▶ _PROVIDED DATA_
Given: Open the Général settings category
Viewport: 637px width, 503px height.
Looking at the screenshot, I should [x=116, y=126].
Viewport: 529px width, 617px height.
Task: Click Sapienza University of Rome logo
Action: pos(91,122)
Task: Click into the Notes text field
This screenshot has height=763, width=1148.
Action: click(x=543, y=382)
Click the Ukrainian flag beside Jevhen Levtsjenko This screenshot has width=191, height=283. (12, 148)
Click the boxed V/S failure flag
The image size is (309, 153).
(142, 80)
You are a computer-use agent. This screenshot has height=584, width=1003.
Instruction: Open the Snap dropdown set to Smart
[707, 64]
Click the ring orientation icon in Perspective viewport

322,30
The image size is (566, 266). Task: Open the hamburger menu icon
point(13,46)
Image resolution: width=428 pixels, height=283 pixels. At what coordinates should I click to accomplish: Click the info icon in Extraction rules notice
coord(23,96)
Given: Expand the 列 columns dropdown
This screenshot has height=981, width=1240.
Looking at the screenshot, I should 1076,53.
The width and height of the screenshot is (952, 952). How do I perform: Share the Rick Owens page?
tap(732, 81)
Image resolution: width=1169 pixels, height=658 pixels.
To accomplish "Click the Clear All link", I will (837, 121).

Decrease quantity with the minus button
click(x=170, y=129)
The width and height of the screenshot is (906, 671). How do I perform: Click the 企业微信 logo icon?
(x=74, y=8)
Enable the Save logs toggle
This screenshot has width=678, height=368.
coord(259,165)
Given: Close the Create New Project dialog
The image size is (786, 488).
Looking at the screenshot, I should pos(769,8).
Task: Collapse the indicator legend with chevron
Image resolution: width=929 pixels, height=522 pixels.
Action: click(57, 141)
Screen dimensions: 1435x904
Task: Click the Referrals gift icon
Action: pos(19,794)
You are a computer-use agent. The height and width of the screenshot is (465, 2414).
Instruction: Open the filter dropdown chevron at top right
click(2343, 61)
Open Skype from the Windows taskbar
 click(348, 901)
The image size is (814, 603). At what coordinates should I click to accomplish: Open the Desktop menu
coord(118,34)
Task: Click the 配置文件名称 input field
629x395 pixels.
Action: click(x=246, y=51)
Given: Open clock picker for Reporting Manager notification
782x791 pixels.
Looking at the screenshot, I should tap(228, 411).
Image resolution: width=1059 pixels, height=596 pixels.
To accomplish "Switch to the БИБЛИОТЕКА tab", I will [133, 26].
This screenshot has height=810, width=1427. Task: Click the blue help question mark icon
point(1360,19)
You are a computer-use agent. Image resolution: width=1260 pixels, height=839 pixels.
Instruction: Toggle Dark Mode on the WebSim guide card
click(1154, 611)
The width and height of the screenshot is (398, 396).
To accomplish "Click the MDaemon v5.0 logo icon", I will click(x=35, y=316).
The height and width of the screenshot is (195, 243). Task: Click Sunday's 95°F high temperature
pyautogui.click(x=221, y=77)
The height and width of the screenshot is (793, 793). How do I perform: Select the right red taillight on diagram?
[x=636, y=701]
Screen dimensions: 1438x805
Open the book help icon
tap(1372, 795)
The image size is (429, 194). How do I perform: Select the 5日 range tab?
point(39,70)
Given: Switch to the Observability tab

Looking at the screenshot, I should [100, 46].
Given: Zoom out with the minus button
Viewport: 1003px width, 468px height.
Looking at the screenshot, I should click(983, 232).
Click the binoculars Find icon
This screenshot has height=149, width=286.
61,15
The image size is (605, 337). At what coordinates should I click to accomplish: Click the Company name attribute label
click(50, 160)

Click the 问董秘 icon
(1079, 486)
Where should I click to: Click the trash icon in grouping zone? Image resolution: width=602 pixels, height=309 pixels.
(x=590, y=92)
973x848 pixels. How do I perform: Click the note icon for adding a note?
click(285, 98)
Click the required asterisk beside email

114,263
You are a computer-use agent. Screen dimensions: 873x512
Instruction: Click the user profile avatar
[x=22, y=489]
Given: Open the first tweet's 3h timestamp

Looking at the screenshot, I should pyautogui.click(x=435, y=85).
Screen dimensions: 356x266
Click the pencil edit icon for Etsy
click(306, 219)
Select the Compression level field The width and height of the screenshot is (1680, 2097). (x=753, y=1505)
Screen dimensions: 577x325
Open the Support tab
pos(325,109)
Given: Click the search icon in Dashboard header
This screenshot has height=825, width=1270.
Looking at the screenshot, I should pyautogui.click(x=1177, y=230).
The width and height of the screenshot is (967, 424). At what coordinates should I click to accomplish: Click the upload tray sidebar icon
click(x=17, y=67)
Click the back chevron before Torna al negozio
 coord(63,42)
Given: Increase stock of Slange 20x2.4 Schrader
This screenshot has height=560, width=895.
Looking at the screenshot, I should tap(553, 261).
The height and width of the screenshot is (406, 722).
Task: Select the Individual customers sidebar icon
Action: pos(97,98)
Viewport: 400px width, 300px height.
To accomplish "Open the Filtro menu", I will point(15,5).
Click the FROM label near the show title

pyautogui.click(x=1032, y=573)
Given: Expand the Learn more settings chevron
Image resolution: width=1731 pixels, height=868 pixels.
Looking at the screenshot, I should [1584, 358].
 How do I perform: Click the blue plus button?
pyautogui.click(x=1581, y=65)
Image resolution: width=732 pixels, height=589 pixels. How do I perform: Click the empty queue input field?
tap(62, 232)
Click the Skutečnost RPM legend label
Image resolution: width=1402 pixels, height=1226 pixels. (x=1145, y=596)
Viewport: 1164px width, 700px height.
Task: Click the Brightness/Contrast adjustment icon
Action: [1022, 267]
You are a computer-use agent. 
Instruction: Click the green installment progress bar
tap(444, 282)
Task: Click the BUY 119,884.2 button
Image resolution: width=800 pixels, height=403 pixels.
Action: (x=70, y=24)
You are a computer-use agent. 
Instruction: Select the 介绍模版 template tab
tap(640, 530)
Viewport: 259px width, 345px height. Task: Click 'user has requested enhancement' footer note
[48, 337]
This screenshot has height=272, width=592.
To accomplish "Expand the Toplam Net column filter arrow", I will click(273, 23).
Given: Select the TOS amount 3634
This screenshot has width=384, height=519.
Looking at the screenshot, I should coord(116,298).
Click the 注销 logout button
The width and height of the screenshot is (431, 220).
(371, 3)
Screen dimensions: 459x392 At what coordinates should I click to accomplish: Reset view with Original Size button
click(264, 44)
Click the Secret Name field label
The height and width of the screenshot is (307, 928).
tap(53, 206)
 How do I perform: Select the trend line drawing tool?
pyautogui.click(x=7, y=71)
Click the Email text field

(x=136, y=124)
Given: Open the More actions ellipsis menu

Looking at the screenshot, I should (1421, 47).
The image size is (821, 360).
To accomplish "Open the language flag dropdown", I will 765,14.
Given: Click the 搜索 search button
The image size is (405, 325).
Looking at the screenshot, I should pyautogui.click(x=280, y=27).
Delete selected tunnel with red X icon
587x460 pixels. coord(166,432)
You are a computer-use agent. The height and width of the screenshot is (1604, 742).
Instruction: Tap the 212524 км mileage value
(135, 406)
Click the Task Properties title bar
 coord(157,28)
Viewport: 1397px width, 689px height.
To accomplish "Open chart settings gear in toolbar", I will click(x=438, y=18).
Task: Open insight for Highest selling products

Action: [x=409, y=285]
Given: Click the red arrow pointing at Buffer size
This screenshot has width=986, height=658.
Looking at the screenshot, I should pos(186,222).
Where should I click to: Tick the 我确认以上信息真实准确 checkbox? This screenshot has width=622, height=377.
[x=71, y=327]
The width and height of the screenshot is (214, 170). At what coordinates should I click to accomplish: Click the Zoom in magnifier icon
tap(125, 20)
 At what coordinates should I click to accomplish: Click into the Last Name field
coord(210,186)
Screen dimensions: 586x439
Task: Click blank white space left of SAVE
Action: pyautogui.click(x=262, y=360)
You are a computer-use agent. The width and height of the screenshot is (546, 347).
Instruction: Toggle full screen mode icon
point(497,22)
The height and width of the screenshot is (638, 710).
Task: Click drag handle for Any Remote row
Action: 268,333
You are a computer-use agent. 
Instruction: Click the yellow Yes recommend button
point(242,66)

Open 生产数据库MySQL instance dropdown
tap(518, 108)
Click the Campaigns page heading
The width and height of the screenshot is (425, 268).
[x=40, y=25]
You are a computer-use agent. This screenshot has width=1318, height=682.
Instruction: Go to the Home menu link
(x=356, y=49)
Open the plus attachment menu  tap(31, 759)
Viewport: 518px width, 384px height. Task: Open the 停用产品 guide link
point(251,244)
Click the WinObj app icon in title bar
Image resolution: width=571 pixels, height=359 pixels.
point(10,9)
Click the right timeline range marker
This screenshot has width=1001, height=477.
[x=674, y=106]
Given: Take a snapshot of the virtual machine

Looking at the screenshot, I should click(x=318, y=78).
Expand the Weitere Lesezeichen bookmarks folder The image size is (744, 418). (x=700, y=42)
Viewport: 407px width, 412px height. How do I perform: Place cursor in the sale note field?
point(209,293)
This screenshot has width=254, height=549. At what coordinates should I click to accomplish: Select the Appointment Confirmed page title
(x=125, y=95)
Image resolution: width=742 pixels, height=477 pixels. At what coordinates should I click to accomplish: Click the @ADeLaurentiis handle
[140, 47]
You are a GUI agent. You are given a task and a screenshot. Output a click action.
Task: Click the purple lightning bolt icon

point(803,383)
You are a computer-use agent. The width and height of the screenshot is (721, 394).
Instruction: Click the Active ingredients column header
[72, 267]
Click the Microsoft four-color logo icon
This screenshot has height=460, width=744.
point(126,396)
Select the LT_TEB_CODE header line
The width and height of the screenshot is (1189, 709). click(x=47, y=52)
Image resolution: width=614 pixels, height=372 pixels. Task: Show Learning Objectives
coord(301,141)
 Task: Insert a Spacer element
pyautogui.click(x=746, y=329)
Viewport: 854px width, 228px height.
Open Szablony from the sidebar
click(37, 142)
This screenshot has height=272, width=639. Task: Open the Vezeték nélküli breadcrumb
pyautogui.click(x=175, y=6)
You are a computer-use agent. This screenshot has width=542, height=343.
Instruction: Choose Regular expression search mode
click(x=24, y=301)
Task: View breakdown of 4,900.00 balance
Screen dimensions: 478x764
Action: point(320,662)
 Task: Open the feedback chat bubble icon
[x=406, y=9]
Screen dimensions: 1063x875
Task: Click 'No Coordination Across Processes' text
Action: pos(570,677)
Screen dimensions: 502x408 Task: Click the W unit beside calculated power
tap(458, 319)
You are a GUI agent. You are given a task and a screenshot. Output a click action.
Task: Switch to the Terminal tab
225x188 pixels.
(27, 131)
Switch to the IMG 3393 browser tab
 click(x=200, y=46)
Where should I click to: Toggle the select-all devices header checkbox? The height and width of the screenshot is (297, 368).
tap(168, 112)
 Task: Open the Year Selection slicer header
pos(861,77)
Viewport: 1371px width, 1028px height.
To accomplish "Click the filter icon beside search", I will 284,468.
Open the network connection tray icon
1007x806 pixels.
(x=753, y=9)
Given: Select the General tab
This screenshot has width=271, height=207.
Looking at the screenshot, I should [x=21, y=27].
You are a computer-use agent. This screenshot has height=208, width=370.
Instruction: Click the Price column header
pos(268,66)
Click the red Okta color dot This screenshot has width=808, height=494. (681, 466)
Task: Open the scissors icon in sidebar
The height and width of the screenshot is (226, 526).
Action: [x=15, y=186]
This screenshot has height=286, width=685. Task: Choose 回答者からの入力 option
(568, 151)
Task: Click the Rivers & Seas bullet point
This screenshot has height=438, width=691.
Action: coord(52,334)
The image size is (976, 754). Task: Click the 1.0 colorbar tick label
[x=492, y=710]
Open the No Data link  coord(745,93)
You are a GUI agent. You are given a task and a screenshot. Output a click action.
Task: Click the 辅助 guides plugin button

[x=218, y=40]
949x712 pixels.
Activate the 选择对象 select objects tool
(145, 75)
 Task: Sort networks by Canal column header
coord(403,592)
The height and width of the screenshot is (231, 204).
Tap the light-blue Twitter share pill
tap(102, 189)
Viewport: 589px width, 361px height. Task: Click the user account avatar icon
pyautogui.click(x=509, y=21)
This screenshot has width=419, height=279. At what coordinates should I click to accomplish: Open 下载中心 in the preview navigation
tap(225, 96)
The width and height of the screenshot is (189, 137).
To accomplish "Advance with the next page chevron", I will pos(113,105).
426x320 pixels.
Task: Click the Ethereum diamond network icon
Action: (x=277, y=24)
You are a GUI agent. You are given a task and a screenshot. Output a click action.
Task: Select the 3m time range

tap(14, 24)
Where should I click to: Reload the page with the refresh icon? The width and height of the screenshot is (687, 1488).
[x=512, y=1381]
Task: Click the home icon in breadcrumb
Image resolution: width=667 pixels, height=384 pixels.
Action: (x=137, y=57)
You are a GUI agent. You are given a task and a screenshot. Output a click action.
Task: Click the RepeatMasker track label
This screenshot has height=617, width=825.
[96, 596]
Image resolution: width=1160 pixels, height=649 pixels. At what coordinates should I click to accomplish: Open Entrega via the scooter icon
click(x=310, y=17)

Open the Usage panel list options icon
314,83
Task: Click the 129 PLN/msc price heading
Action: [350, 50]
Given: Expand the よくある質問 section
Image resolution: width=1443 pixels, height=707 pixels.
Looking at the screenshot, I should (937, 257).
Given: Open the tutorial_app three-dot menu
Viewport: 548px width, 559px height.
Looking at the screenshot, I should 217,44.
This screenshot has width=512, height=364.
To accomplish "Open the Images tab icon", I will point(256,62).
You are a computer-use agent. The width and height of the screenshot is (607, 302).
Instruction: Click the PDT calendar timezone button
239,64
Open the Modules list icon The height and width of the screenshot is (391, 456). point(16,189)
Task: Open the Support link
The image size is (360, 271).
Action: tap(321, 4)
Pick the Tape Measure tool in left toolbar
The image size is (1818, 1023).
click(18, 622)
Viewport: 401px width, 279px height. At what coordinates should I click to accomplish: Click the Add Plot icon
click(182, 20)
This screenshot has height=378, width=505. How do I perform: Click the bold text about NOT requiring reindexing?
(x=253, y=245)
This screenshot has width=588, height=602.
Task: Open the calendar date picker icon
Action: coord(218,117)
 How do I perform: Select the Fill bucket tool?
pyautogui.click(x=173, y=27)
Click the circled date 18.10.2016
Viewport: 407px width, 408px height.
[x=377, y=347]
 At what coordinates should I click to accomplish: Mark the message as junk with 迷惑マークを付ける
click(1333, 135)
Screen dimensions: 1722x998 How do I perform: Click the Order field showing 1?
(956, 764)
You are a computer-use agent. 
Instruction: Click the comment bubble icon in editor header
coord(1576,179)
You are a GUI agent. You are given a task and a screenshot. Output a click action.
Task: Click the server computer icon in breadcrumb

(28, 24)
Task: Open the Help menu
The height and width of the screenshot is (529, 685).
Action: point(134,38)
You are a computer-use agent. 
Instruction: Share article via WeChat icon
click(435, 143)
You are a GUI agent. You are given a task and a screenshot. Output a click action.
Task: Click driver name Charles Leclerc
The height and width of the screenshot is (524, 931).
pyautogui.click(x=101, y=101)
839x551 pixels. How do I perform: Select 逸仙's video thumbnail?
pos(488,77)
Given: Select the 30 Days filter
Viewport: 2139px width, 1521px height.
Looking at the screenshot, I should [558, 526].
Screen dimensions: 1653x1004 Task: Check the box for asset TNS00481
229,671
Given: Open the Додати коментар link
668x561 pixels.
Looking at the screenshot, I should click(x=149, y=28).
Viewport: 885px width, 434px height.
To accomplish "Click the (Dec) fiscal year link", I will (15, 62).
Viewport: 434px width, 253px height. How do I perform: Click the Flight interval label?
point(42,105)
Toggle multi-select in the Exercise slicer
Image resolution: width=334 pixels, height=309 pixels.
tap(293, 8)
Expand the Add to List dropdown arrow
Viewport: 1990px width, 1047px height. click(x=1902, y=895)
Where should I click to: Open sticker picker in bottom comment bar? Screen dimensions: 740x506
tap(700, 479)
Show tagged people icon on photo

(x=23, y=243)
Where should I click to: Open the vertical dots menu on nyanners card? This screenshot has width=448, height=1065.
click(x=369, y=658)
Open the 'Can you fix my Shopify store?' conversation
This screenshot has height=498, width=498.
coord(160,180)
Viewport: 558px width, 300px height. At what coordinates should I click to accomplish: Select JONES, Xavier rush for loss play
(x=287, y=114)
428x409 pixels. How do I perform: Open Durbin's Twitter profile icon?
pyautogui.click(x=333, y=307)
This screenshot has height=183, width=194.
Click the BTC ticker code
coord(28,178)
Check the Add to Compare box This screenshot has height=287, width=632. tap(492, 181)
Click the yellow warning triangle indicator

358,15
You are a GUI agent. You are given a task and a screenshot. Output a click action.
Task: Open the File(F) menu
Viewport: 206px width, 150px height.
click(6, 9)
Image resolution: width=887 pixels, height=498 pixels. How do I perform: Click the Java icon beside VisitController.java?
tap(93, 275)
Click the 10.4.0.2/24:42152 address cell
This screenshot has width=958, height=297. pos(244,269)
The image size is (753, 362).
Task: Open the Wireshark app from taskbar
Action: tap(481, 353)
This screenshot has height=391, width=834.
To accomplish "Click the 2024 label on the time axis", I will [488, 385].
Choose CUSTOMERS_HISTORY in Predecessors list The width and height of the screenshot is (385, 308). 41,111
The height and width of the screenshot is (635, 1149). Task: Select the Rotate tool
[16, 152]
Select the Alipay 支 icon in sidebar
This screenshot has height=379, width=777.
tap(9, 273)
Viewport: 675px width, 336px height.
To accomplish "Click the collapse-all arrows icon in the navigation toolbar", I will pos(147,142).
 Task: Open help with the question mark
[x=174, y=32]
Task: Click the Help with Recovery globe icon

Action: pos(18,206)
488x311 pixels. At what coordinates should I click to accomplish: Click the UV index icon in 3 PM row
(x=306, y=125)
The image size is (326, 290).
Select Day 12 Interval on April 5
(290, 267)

▶ _WHAT IS REQUIRED_
Update the stretch of rows from the line containing "This screenshot has height=286, width=685." through the line containing "Open the No": replace "Rivers & Seas" with "Lakes & Ponds" and keep everything else the same.

▶ _FULL OUTPUT_
This screenshot has height=286, width=685. Task: Choose 回答者からの入力 option
(568, 151)
Task: Click the Lakes & Ponds bullet point
This screenshot has height=438, width=691.
Action: coord(52,334)
The image size is (976, 754). Task: Click the 1.0 colorbar tick label
[x=492, y=710]
Open the No Data link  coord(745,93)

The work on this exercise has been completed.